Recorded data –
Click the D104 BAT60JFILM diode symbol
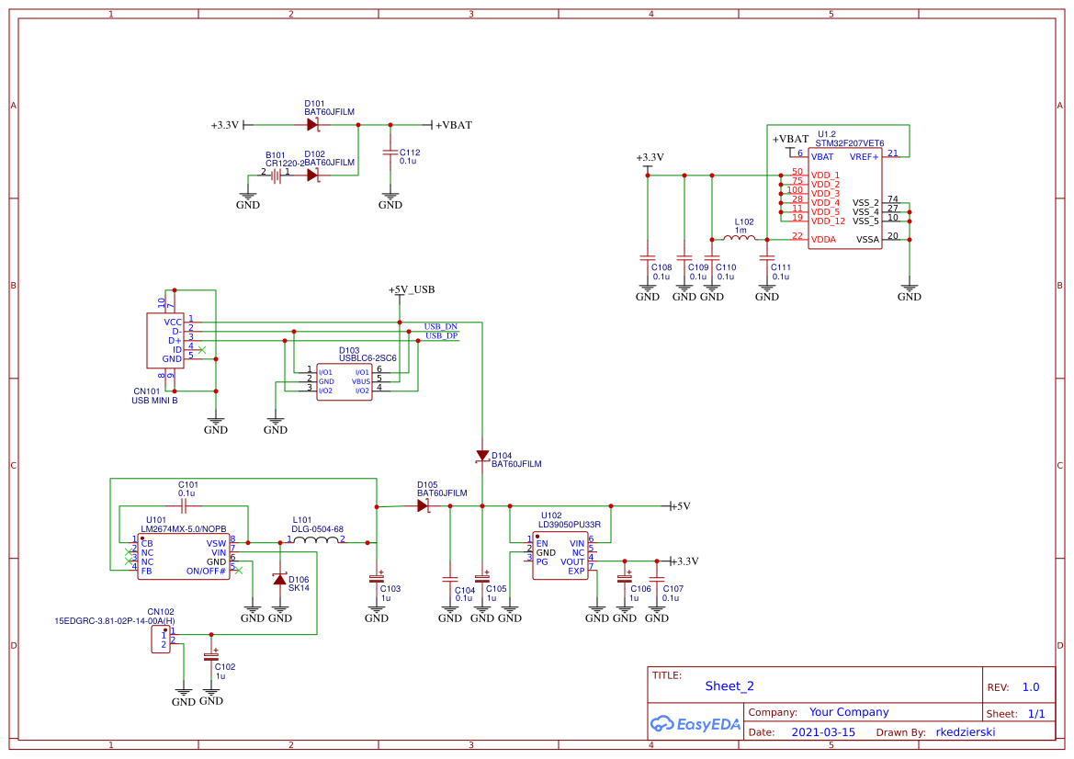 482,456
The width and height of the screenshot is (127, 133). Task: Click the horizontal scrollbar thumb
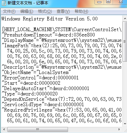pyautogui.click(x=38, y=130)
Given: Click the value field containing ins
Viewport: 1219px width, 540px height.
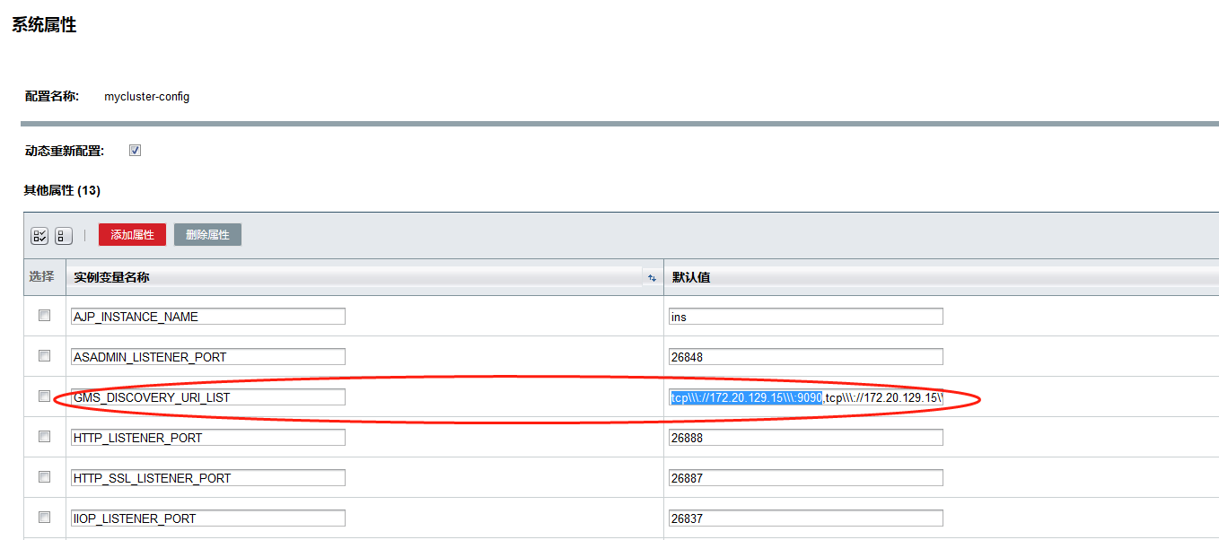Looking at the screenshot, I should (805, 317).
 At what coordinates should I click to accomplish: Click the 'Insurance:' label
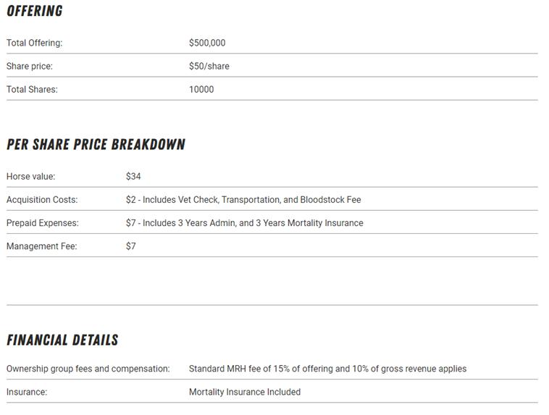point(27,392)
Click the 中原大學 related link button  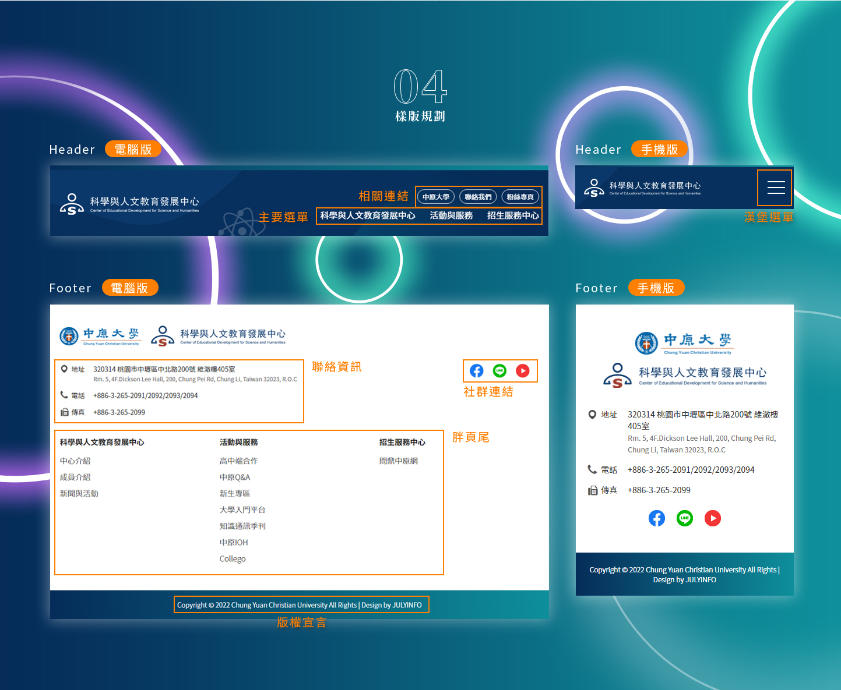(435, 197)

What to produce – Find every line in the records that contains the string "width", treating uppercase and lowercase as different, and copy each of those lines in full.

Reply to the task –
The width and height of the screenshot is (127, 133). Task: Click the horizontal scrollbar thumb
Viewport: 1219px width, 540px height.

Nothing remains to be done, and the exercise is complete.